▶ **Consigne à suivre**
Recopiez intégralement, sans rien modifier, le texte ci-dessous sur le match nul entre le Barça et l’Atlético.

=== Texte sélectionné ===

En dépit d’avoir fini le match au bord de la rupture, l’Atlético a ramené de Catalogne un précieux match nul, en marquant à l’extérieur. Privé de Diego Costa après une demi-heure, les Colchoneros ont frappé les premiers par Diego, de 35 mètres. Le Barça égalise par Neymar, juste après que Martino l’ait repositionné à gauche.
Compact verticalement
Diego Simeone est un entraîneur différent. Issu du côté obscur de l’école argentine, il accepte totalement l’idée de ne pas avoir le ballon. Il a même bâti tout son équilibre collectif sur cette idée.Son équipe défend très bas, mais elle est extrêmement compacte verticalement : Jamais plus de quinze mètres entre la défense et le milieu, parfois dix, parfois cinq. Les lignes madrilènes se resserrent à mesure que la possession adverse se rallonge. Ce plan a une double efficacité : empêcher le jeu entre les lignes, ce que Guardiola appelle le « contact », avec le faux 9 (ou seulement le créateur) adverse, mais également réduire la distance entre la ligne défensive et Thibaut Courtois. Plus la possession dure, plus il est difficile pour l’organisateur adverse de jouer à la fois entre les lignes, et dans la profondeur, dans le dos de la défense.

=== Informations fournies ===

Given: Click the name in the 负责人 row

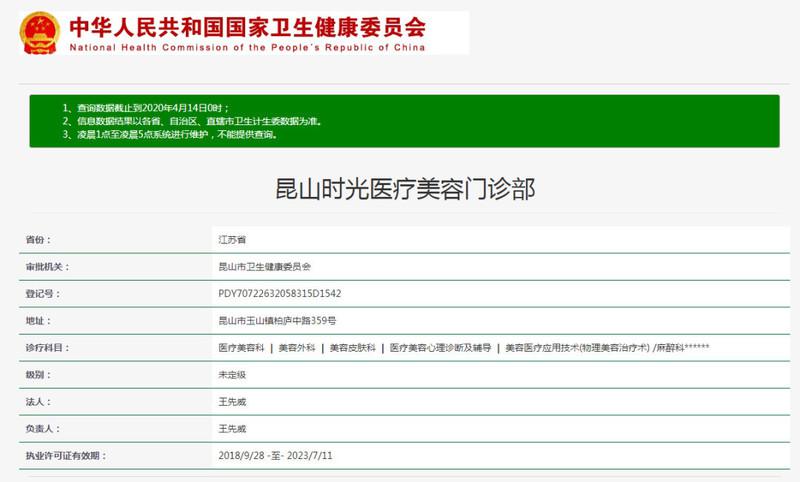Looking at the screenshot, I should (x=232, y=429).
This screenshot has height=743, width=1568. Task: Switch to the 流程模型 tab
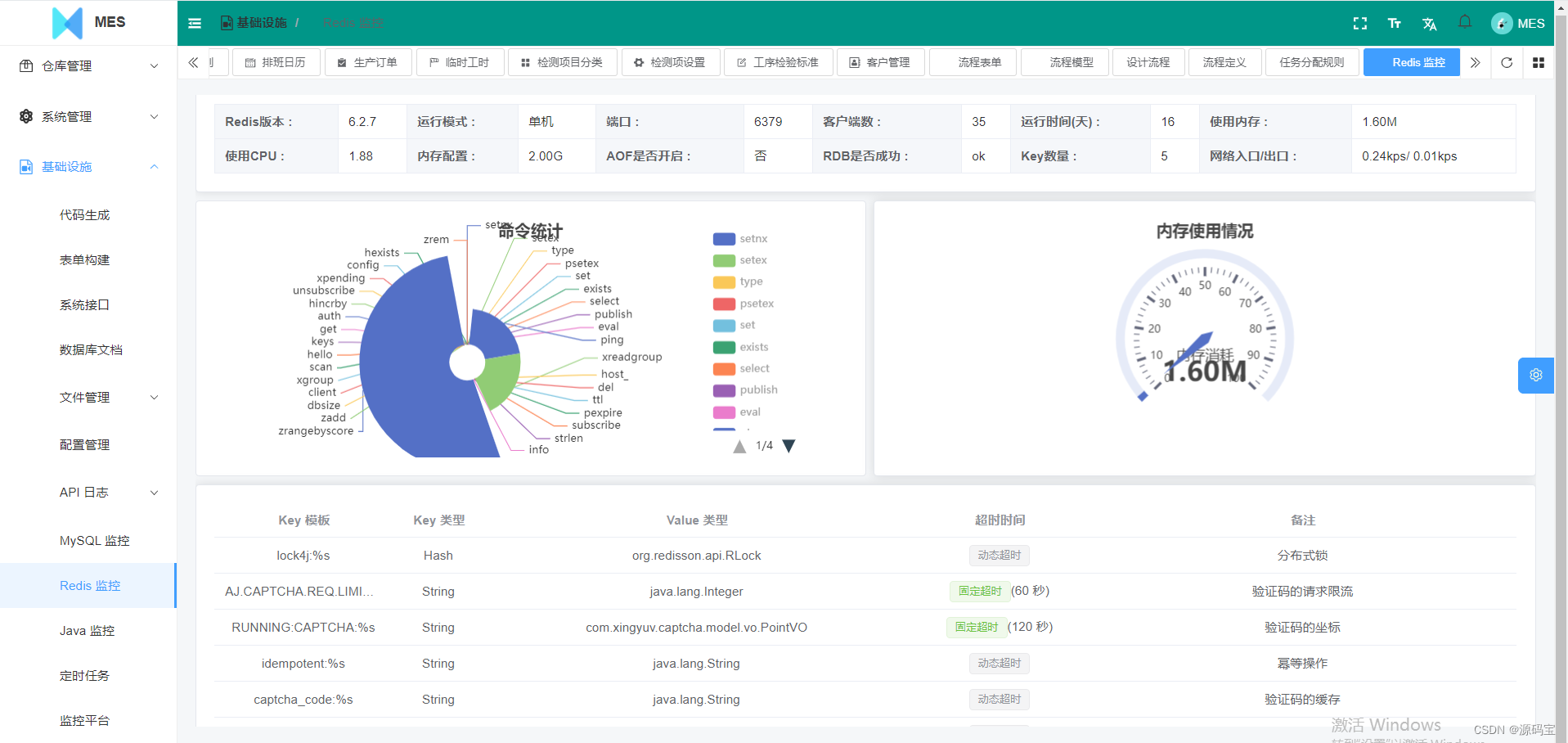coord(1064,61)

===

▶ **Réponse attendue**
En dépit d’avoir fini le match au bord de la rupture, l’Atlético a ramené de Catalogne un précieux match nul, en marquant à l’extérieur. Privé de Diego Costa après une demi-heure, les Colchoneros ont frappé les premiers par Diego, de 35 mètres. Le Barça égalise par Neymar, juste après que Martino l’ait repositionné à gauche.
Compact verticalement
Diego Simeone est un entraîneur différent. Issu du côté obscur de l’école argentine, il accepte totalement l’idée de ne pas avoir le ballon. Il a même bâti tout son équilibre collectif sur cette idée.Son équipe défend très bas, mais elle est extrêmement compacte verticalement : Jamais plus de quinze mètres entre la défense et le milieu, parfois dix, parfois cinq. Les lignes madrilènes se resserrent à mesure que la possession adverse se rallonge. Ce plan a une double efficacité : empêcher le jeu entre les lignes, ce que Guardiola appelle le « contact », avec le faux 9 (ou seulement le créateur) adverse, mais également réduire la distance entre la ligne défensive et Thibaut Courtois. Plus la possession dure, plus il est difficile pour l’organisateur adverse de jouer à la fois entre les lignes, et dans la profondeur, dans le dos de la défense.